Introduction to Quilt

Quilt is being branded as "Docker for data".

Install

Follow the instructions here or simply:

pip install quilt

Login

Once you create an account, you'll have a page like this:

It's intended to resemble your DockerHub profile page.

Part 1 --- Create a package

Prepare data

Let's begin with an empty directory under ~:

  • cd; mkdir quilt-host; cd quilt-host

Let's add some data files:

  • echo 'Hello, World' > hello.txt
  • echo '{"text": "Sentence 1"}' >> hello.jsonl
  • echo '{"text": "Sentence 2"}' >> hello.jsonl

Let's make the directory structure more interesting:

  • mkdir tables
  • curl https://bit.ly/2KVKEfk -Lo tables/esoph.csv

Your directory tree should look like this:

.
├── hello.jsonl
├── hello.txt
└── tables
    └── table.csv

Create the build file

Let's generate the build file (similar to Dockerfile) to describe our data contents:

  • quilt generate .

This will create a build.yml file with the following contents:

contents:
  hello_jsonl:
    file: hello.jsonl
  hello_txt:
    file: hello.txt
  tables:
    esoph:
      file: tables/esoph.csv

It's just a mapping from meaningful (inferred) names to actual data on disk. Quilt will package this mapping along with the actual files and deploy on its "hub".

Build

To actually build the package, we issue:

  • quilt build hunan131/demo build.yml

Feel free to name your package whatever you want. Just make sure you change "hunan131" to your username and "demo" to your package name.

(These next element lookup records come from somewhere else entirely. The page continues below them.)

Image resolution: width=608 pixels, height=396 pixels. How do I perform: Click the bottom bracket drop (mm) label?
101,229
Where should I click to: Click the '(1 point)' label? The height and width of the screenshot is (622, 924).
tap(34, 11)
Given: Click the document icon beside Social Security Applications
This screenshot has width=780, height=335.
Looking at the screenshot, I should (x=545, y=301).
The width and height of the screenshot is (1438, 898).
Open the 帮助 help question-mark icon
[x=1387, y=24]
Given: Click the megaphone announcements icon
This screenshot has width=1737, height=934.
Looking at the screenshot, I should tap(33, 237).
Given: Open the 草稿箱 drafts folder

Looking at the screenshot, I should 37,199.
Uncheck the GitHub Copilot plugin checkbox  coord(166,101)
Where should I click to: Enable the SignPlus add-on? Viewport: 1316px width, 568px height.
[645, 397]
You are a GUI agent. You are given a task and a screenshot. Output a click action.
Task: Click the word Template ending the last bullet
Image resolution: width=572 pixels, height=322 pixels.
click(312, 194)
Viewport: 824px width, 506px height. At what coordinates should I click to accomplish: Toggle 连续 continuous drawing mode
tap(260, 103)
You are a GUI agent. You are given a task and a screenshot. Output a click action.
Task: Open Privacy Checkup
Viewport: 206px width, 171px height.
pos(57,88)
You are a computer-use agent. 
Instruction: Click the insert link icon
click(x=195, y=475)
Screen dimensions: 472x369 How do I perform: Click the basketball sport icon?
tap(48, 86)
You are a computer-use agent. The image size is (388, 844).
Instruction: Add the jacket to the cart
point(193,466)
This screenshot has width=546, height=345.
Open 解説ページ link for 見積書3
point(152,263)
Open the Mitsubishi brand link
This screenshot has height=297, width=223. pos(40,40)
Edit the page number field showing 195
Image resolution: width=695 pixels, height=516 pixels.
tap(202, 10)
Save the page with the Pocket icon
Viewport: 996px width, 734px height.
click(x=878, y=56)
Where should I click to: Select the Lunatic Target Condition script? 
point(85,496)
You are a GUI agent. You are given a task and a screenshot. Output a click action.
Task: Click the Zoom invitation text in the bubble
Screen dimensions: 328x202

This is the analogue of docker build.

List

To make sure the package is built, get the list of all packages available with:

  • quilt ls
hunan131/demo                  latest               c33f6610444ea1e925159d271d00099c29bad45418e8c9758459f71fdc50cf90

The second column is the tag the third is the hash. The latest build is tagged with "latest" (duh!), but you can create an explicit tag after pushing to the hub.

Push

We push the built with:

  • quilt push hunan131/demo --public

If it succeeds, you'll see a link to the package page at the bottom line of the stdout. Visiting that page will take you to a place like this:

Again, intended to look like Dockerhub.

Tag

It can be a bit of a pain to keep copying and pasting hash codes around, so at critical points, you might want to give your "commits" meaningful tags. This this is our first stable data package, we'll give it the tag 0.0.1:

Since we haven't tagged anything yet, we won't see much when we type:

  • quilt tag list hunan131/demo

But we'll get the hash of the "latest" dataset version:

latest: c33f6610444ea1e925159d271d00099c29bad45418e8c9758459f71fdc50cf90

We can tag it like this:

  • quilt tag add hunan131/demo 0.0.1 c33f66

Btw, this worked because only one hash has the prefix c33f66.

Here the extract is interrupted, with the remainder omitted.